A social spring break: How the internet plays into the party

Published: Thursday, April 3, 2014 at 03:24 PM.

Since Walton County declared to become more aggressive with rowdy spring breakers last year, the content shared on social media isn't always pretty beach pictures.

Spring Breakers Gone to Jail was a short-lived Facebook page that shared mug shots of breakers arrested in Walton County . Pictures included a caption that poked fun at the individual.
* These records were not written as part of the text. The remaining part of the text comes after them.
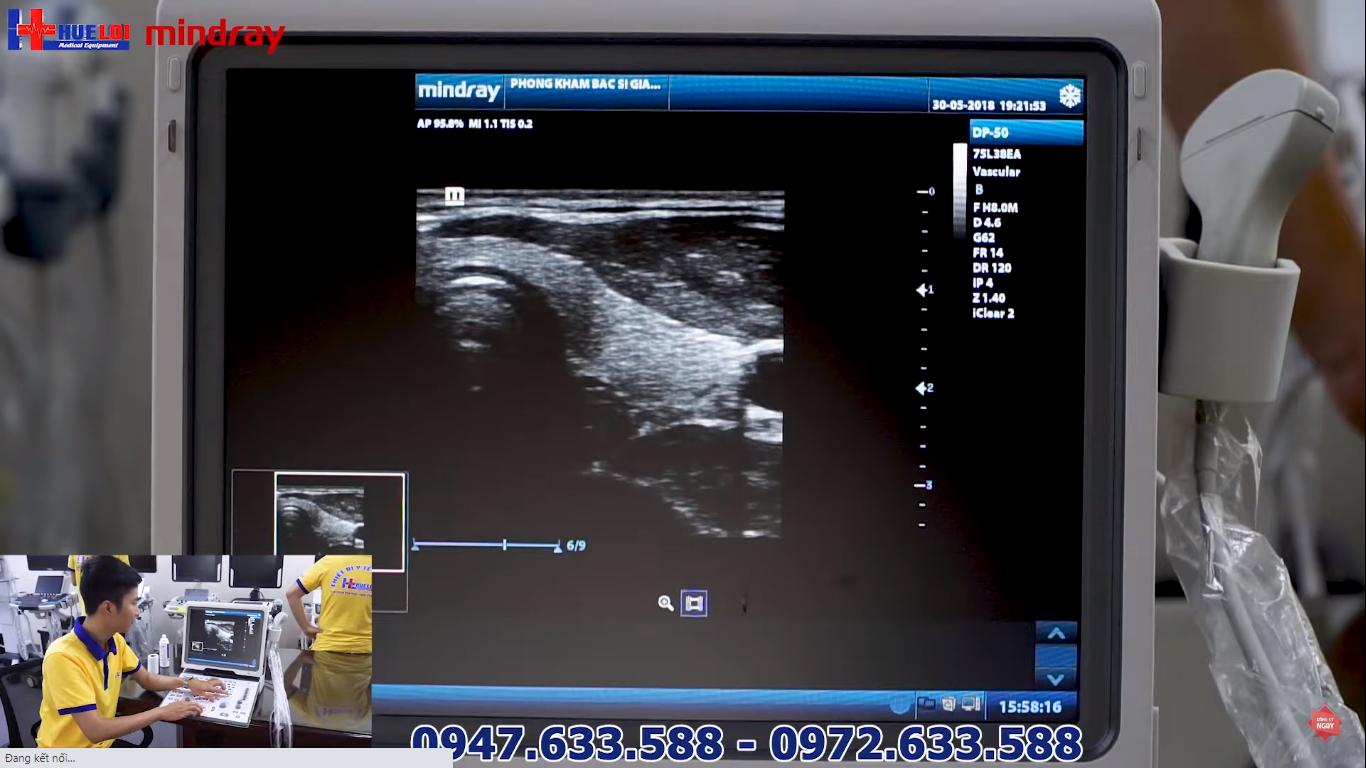Screen dimensions: 1366x768
Task: Click the M orientation marker on image
Action: (454, 195)
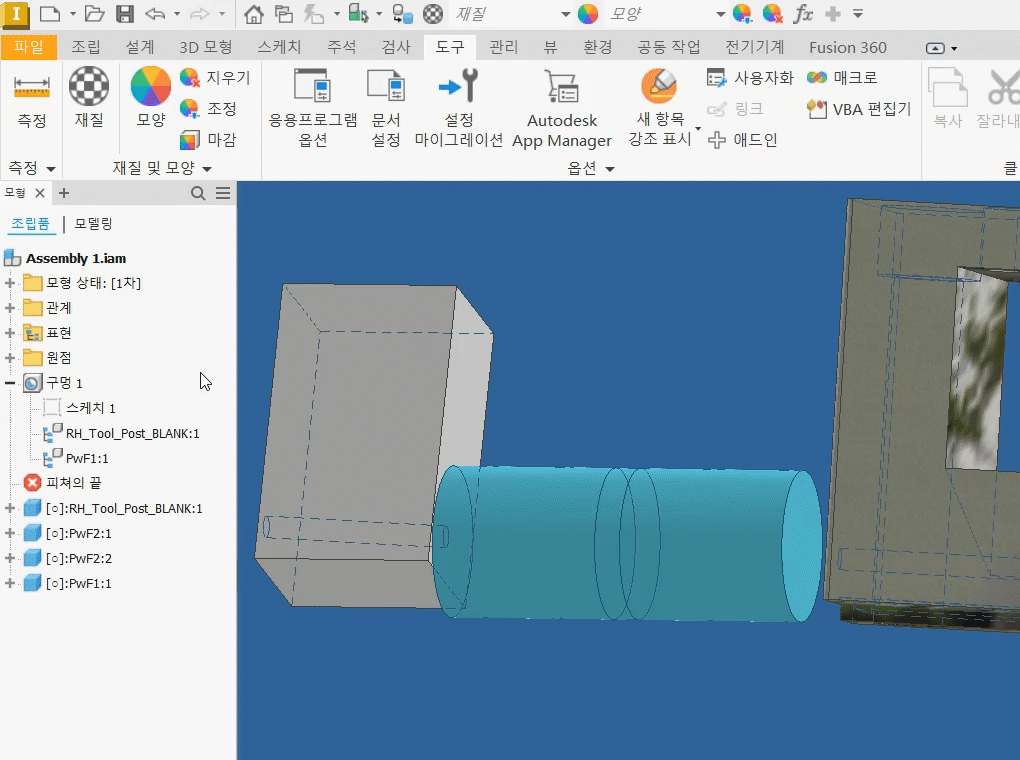Expand the PwF2:1 component node

click(x=11, y=533)
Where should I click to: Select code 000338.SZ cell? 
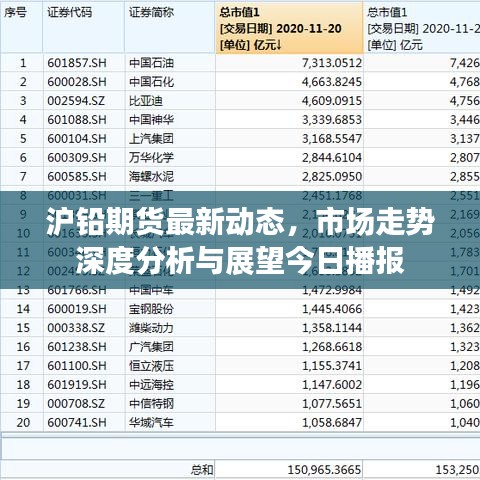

The page reached about 3,000 likes, but was banned by Facebook, saying it was classified as “hate speech.”  The page’s creators have appealed the ban.

"The page was created in order to bring to light to what spring breakers are doing to our beaches and community," said the page's creator who wished to remain anonymous. "It was meant to connect these misdeeds with faces and bring shame to the groups of people that are responsible for trashing our beaches."

The goal of the page was to also pass shame along to the southeast colleges where most breakers go to school. 

 "I believe the reason they act out like this is because they see no immediate repercussion and I hope to change that."

On the enforcement side, the Walton County Sheriff’s Office makes use of social media platforms such as Twitter and Facebook to share spring break related arrest reports.

"Social media is an excellent tool the Sheriff’s Office uses to be proactive, to keep the community informed and to stay on top of potential public safety issues during Spring break," said Catherine Rodriguez, public information officer at WCSO.